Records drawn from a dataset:
++++++

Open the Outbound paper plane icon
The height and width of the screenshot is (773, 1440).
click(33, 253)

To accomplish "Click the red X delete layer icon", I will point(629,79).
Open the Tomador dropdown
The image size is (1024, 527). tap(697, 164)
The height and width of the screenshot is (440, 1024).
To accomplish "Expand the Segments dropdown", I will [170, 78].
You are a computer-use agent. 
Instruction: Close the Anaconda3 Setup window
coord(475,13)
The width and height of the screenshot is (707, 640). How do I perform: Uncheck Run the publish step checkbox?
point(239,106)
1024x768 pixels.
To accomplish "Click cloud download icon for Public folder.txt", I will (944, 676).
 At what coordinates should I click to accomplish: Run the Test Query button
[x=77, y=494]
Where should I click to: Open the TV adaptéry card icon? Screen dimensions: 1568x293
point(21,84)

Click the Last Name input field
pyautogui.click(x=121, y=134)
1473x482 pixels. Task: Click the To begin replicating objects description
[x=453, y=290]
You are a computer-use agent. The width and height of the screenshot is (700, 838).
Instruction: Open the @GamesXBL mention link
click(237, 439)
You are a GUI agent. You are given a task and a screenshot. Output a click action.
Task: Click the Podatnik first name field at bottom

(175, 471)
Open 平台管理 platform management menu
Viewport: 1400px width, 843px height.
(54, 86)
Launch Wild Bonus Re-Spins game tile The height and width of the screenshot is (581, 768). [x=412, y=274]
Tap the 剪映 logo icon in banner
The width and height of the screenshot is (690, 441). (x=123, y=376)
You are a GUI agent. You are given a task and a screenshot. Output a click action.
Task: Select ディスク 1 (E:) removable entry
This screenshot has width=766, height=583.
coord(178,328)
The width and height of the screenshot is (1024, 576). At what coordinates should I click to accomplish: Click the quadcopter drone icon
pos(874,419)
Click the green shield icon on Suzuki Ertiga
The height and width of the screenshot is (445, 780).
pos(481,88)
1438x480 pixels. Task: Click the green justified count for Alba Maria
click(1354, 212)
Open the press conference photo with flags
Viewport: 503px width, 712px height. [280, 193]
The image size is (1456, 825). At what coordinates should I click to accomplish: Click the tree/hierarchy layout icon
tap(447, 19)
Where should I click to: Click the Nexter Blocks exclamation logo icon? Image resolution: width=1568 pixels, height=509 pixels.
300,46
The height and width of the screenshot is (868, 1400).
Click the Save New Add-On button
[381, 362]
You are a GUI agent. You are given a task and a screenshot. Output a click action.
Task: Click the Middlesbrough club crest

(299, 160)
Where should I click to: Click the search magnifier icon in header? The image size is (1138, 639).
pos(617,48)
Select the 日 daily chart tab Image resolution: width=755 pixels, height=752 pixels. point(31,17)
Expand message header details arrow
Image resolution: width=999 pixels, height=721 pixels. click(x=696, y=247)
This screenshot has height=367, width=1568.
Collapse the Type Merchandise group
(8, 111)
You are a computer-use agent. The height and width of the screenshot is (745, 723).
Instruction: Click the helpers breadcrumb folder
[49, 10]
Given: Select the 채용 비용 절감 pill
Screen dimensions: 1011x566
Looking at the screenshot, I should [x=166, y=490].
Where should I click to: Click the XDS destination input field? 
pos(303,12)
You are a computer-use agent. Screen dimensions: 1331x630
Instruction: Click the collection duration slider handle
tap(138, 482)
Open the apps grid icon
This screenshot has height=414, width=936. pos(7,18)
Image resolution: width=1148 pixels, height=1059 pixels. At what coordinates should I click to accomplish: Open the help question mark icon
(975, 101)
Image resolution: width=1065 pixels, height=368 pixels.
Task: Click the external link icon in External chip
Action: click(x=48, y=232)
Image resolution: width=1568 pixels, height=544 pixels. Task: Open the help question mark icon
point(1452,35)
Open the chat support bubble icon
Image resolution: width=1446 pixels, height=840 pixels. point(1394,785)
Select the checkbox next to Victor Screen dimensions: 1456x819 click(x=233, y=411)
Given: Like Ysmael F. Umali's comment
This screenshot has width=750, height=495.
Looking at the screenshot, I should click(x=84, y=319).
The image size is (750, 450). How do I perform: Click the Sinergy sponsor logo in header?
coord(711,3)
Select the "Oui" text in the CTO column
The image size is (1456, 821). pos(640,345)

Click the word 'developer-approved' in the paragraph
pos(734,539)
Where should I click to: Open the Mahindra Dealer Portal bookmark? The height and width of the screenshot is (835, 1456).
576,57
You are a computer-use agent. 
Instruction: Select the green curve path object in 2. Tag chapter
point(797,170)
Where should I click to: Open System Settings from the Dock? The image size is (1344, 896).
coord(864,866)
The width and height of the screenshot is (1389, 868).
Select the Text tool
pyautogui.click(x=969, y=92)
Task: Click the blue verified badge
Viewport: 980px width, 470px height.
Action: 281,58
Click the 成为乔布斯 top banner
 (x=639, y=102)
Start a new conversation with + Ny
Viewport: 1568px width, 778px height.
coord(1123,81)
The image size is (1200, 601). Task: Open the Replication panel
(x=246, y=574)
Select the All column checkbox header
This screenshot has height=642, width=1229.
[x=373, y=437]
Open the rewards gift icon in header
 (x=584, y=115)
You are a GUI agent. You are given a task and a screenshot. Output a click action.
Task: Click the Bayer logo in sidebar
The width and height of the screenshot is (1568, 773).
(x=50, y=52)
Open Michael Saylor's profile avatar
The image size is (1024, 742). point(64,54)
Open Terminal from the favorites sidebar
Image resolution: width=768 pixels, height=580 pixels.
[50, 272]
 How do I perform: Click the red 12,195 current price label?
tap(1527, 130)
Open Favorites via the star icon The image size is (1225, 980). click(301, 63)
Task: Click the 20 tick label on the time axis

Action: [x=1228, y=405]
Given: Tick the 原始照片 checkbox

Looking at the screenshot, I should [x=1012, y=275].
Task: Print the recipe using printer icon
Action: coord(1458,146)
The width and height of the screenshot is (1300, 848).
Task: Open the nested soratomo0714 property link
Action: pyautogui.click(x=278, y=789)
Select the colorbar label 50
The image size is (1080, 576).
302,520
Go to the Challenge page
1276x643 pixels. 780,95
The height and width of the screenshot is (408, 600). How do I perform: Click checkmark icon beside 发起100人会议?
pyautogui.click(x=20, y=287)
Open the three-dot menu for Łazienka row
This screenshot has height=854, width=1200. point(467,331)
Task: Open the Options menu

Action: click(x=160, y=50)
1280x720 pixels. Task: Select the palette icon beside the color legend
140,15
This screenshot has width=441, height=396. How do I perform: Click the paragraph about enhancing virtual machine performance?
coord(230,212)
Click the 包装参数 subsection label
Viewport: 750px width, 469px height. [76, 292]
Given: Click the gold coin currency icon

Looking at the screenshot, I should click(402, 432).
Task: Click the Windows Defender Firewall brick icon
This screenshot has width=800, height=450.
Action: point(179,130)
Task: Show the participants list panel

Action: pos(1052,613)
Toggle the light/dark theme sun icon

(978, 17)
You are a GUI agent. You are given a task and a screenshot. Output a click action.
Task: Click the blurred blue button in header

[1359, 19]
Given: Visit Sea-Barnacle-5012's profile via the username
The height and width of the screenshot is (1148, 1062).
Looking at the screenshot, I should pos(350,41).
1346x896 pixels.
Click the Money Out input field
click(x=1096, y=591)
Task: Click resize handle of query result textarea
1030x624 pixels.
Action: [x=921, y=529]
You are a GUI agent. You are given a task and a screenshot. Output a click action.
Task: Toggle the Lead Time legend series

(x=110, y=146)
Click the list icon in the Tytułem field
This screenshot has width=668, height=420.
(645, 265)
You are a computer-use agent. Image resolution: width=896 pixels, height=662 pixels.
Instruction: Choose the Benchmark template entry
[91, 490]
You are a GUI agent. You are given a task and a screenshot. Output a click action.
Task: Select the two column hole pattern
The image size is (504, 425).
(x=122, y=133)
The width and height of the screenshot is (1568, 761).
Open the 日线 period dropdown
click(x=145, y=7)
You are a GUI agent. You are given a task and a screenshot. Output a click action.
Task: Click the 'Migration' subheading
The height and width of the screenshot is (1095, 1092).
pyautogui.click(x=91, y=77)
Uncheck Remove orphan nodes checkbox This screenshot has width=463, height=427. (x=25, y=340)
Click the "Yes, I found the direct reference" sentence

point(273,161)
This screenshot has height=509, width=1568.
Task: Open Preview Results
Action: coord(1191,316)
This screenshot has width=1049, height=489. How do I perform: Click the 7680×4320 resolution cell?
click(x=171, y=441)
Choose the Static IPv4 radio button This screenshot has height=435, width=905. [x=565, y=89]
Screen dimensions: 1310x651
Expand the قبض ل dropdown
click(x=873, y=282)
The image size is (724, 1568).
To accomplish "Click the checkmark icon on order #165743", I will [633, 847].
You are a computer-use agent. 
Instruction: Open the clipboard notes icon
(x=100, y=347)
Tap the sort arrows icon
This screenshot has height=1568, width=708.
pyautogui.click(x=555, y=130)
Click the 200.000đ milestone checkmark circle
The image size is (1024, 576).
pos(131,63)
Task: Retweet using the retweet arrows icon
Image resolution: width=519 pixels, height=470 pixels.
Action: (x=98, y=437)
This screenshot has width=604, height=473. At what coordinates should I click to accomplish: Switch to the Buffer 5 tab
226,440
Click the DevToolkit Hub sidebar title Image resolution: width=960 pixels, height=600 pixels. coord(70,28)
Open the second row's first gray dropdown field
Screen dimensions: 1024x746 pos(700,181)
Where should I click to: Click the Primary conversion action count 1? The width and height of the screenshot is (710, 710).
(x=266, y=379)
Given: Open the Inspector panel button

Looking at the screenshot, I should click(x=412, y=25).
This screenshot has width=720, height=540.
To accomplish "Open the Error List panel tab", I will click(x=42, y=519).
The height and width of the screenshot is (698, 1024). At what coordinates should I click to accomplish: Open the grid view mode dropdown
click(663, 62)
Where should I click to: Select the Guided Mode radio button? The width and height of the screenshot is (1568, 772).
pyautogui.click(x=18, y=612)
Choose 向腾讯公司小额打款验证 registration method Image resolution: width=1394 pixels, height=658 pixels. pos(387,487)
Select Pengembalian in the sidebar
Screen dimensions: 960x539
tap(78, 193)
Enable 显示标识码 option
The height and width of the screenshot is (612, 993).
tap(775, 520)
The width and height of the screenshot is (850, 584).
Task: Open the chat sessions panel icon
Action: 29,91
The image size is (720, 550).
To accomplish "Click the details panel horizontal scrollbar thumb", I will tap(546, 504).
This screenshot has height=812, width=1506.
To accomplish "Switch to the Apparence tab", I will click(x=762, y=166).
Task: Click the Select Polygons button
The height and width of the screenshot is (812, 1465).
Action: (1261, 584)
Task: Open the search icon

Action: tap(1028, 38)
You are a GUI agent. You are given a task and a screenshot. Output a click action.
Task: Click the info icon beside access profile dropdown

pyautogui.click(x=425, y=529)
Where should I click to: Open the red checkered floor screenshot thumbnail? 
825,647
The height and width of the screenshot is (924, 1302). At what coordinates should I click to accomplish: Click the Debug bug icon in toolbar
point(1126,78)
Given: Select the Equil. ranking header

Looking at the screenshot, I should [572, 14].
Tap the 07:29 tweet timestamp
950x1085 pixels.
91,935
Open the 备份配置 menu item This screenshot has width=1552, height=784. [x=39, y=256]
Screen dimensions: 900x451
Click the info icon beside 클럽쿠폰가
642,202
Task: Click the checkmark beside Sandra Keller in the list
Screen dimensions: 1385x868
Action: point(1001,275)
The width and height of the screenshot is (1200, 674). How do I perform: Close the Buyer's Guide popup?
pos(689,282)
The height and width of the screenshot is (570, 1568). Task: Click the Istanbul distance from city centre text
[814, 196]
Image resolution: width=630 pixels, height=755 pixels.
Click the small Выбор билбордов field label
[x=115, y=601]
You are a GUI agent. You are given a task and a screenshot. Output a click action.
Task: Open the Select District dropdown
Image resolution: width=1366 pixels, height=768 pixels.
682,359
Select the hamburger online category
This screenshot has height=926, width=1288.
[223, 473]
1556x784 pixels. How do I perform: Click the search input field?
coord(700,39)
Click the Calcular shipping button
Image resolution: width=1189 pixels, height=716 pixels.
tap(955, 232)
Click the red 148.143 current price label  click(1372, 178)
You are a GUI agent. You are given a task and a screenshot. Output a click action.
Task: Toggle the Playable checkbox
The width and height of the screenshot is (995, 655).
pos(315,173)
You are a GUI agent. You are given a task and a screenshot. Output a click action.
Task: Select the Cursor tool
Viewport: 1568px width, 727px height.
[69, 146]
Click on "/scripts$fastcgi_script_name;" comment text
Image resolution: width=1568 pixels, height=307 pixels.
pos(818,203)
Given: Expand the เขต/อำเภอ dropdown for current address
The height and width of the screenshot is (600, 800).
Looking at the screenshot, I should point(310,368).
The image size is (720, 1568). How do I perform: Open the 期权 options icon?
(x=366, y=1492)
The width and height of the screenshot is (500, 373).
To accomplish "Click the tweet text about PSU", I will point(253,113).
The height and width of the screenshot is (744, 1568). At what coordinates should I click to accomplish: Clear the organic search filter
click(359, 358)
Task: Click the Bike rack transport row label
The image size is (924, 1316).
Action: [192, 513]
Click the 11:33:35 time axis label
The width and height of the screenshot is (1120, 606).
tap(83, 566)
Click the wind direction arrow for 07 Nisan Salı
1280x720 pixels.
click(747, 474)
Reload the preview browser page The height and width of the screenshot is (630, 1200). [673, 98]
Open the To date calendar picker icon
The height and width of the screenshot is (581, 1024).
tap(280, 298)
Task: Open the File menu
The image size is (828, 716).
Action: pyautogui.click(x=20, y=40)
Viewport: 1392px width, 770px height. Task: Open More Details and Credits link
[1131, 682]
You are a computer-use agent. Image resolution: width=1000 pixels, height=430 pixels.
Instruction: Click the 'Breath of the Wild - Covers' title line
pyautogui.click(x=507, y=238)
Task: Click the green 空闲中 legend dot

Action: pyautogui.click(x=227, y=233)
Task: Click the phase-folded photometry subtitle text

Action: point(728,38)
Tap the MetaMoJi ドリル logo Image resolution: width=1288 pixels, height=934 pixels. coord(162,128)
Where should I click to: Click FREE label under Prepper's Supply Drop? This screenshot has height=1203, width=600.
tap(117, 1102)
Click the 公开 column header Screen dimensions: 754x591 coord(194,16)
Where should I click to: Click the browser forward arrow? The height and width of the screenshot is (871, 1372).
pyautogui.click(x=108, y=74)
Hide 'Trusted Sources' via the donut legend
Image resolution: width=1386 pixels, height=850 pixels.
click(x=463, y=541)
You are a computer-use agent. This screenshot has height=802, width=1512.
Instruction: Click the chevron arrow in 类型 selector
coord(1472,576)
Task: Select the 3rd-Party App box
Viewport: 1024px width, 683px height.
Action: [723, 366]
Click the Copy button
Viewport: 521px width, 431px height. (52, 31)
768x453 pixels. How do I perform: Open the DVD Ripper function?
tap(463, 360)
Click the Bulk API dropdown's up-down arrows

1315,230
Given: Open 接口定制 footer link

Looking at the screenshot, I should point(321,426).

++++++

◆ What you are asked to do
Show me every line of the entries above that holds "will".

◆ Written solution
To accomplish "Click the red X delete layer icon", I will point(629,79).
To accomplish "Expand the Segments dropdown", I will [170, 78].
To accomplish "Click cloud download icon for Public folder.txt", I will (944, 676).
To accomplish "Click the checkmark icon on order #165743", I will [633, 847].
To accomplish "Open the Error List panel tab", I will click(x=42, y=519).
To accomplish "Click the details panel horizontal scrollbar thumb", I will tap(546, 504).
To accomplish "Switch to the Apparence tab", I will click(x=762, y=166).
To accomplish "Click the tweet text about PSU", I will point(253,113).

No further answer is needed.